= TASK PROMPT =
Reproduce without any change every line of the entries below, from the very first line up to and including the line that contains "[Site logo] (326, 70)".

## START

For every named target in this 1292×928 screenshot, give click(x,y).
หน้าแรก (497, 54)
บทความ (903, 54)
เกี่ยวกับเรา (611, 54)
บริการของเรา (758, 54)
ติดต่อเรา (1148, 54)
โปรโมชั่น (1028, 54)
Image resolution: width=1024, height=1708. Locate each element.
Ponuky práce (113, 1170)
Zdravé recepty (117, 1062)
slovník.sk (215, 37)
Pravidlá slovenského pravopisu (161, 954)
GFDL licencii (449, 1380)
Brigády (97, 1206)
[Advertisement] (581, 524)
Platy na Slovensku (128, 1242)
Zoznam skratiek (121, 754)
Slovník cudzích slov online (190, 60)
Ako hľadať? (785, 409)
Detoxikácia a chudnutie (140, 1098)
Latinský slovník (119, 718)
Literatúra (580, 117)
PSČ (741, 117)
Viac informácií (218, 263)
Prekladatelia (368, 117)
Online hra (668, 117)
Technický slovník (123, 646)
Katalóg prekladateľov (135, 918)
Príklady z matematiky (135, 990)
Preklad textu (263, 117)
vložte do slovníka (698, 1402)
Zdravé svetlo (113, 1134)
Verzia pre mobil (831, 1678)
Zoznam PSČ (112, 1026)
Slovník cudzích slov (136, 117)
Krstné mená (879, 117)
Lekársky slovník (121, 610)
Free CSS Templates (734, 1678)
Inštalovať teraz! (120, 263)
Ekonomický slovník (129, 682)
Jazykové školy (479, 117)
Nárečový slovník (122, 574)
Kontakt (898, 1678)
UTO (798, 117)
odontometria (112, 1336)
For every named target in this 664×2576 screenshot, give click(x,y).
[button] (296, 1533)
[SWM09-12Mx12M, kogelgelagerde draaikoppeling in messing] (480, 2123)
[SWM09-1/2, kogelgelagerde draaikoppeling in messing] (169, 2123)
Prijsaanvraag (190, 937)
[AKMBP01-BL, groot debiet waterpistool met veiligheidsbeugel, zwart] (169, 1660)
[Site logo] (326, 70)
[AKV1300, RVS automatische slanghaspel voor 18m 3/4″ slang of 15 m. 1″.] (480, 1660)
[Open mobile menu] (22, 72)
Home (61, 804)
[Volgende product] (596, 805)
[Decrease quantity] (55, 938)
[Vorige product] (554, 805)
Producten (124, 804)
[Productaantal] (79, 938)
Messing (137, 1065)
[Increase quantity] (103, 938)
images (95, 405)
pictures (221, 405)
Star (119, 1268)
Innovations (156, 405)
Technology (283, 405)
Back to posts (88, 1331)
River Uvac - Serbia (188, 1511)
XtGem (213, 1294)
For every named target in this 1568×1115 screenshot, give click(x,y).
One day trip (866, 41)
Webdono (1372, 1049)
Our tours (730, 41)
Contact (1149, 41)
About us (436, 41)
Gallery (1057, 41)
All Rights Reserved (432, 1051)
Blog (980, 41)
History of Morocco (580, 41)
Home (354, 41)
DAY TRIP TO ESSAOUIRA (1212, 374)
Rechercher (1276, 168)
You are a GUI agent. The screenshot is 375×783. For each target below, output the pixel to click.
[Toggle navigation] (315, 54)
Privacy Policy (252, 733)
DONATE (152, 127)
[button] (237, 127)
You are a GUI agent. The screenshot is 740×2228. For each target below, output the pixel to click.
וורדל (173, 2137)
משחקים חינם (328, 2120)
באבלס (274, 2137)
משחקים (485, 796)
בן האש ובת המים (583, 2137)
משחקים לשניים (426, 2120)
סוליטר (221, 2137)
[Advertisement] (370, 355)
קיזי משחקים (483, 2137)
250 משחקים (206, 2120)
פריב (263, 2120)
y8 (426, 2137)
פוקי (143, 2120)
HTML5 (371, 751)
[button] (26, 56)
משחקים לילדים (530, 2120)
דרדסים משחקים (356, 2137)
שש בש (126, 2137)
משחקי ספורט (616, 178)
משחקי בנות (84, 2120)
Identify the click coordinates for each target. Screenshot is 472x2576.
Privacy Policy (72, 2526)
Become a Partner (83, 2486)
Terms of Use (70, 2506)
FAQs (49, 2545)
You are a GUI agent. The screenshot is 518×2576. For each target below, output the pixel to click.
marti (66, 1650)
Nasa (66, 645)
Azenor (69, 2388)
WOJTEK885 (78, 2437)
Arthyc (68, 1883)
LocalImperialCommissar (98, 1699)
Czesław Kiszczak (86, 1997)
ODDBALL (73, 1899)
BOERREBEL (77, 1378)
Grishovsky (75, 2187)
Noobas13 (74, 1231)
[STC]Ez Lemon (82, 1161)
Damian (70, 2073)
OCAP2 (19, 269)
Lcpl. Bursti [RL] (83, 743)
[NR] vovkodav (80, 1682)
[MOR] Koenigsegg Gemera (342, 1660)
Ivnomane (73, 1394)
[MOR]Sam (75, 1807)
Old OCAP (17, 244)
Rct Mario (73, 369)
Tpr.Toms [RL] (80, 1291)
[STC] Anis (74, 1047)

## END

= TASK SOLUTION =
For every named target in this 1292×928 screenshot, give click(x,y).
หน้าแรก (497, 54)
บทความ (903, 54)
เกี่ยวกับเรา (611, 54)
บริการของเรา (758, 54)
ติดต่อเรา (1148, 54)
โปรโมชั่น (1028, 54)
Image resolution: width=1024, height=1708. Locate each element.
Ponuky práce (113, 1170)
Zdravé recepty (117, 1062)
slovník.sk (215, 37)
Pravidlá slovenského pravopisu (161, 954)
GFDL licencii (449, 1380)
Brigády (97, 1206)
[Advertisement] (581, 524)
Platy na Slovensku (128, 1242)
Zoznam skratiek (121, 754)
Slovník cudzích slov online (190, 60)
Ako hľadať? (785, 409)
Detoxikácia a chudnutie (140, 1098)
Latinský slovník (119, 718)
Literatúra (580, 117)
PSČ (741, 117)
Viac informácií (218, 263)
Prekladatelia (368, 117)
Online hra (668, 117)
Technický slovník (123, 646)
Katalóg prekladateľov (135, 918)
Príklady z matematiky (135, 990)
Preklad textu (263, 117)
vložte do slovníka (698, 1402)
Zdravé svetlo (113, 1134)
Verzia pre mobil (831, 1678)
Zoznam PSČ (112, 1026)
Slovník cudzích slov (136, 117)
Krstné mená (879, 117)
Lekársky slovník (121, 610)
Free CSS Templates (734, 1678)
Inštalovať teraz! (120, 263)
Ekonomický slovník (129, 682)
Jazykové školy (479, 117)
Nárečový slovník (122, 574)
Kontakt (898, 1678)
UTO (798, 117)
odontometria (112, 1336)
For every named target in this 664×2576 screenshot, give click(x,y).
[button] (296, 1533)
[SWM09-12Mx12M, kogelgelagerde draaikoppeling in messing] (480, 2123)
[SWM09-1/2, kogelgelagerde draaikoppeling in messing] (169, 2123)
Prijsaanvraag (190, 937)
[AKMBP01-BL, groot debiet waterpistool met veiligheidsbeugel, zwart] (169, 1660)
[Site logo] (326, 70)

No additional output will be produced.